VANCOUVER (March 13, 2012) – Gathering on the eve of the GLOBE Conference on Business and the Environment, leaders from British Columbia, California, Oregon and Washington today endorsed a bold new action agenda to grow the clean economy along the West Coast.
“B.C. is proud to host this year’s Leaders Forum,” said British Columbia Premier Christy Clark. “The Pacific Coast Collaborative is a unique and innovative vehicle for West Coast leaders to identify collaborative strategies in a face-to-face setting. Today’s meeting is the culmination of months of work within our four jurisdictions on an action plan to create jobs and strengthen the economy of our shared mega-region.”
To guide the 2012 West Coast Action Plan on Jobs, Pacific Coast Collaborative Leaders commissioned an economic analysis of the clean economy to identify the most promising markets for job creation, including energy-efficient buildings and advanced transportation. All told, the new report, West Coast Clean Economy: Opportunities for Investment & Accelerated Job Creation, released today, found that the $47-billion clean economy sector could triple in size by 2020, given the right policies and partnerships.
“We have proof that our actions are already working,” said Washington Governor and Pacific Coast Collaborative Chair Chris Gregoire. “Now we want to go even faster – and create up to one million jobs in the next decade through the 2012 Action Plan on Jobs. Through collaboration and low-carbon innovation, we have developed a win-win competitive strategy that will continue to work well for all of our jurisdictions.”

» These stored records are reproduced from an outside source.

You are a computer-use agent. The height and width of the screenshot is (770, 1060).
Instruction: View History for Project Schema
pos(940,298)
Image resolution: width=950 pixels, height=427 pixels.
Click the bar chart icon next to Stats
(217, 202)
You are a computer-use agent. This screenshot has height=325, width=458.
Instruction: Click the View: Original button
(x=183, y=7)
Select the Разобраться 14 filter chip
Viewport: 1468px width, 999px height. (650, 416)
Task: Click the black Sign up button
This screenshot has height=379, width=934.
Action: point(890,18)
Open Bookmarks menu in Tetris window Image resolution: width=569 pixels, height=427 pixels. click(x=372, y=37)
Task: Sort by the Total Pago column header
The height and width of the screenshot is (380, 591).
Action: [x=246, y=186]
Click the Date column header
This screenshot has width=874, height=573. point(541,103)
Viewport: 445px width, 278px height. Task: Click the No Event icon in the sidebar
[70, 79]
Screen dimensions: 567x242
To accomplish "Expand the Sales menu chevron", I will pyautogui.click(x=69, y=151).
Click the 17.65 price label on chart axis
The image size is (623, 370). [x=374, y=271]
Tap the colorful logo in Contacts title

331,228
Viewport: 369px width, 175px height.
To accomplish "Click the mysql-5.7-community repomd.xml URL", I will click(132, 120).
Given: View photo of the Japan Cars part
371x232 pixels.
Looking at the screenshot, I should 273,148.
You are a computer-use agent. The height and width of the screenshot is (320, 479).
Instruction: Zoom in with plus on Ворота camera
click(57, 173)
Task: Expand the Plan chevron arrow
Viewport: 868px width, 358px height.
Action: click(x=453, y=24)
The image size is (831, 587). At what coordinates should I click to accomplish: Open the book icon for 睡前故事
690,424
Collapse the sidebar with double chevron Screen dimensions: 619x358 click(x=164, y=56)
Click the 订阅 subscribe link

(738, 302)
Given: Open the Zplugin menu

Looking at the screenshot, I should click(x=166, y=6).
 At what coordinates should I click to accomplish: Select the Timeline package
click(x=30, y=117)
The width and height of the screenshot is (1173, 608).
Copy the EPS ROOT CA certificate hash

The 2012 West Coast Action Plan on Jobs outlines a series of measurable commitments by each jurisdiction for retrofitting state-owned buildings, fleet purchasing of advanced technology vehicles, and creating world-class energy standards to incentivize private sector leadership and advanced manufacturing.
For example, each of the four jurisdictions has pledged to implement strategies to move the public building stock toward net-zero energy building performance, beginning with a commitment to achieve at least a 20 per cent improvement in energy use by 2020, within the context of programs within each jurisdiction.
“We have come together here in Vancouver to reject the myth that jobs and the environment are in conflict,” said Oregon Governor John Kitzhaber. “More than 500,000 Pacific Coast residents are cashing clean economy paychecks right now. And job creation rates in the clean economy are well above those for other shrinking sectors of the economy, pay better, and have been more resilient to the recent economic downturn.”
“California already gets 20 per cent of our energy from renewables, and by 2020 we’ll achieve 33 percent or more,” said California Governor Edmund G. Brown Jr. “Our policies are building new markets and spurring creativity globally. By working collaboratively with our Pacific Coast neighbours, we can set the terms for long-term job growth and economic strength.”
Additionally, each jurisdiction today agreed to work together to manage potential marine debris from the March 2011 earthquake and tsunami in Japan that may wash up along the West Coast. By working collaboratively, the four regions seek to improve efficiency, create uniform messages about Japanese tsunami debris and reduce duplication in the work.
The Pacific Coast Collaborative was established to address the unique and shared circumstances of the Pacific coastal areas and jurisdictions in North America by providing a framework for co-operative action, a forum for leadership and the sharing of information on best practices, and a common voice on issues facing coastal and Pacific jurisdictions.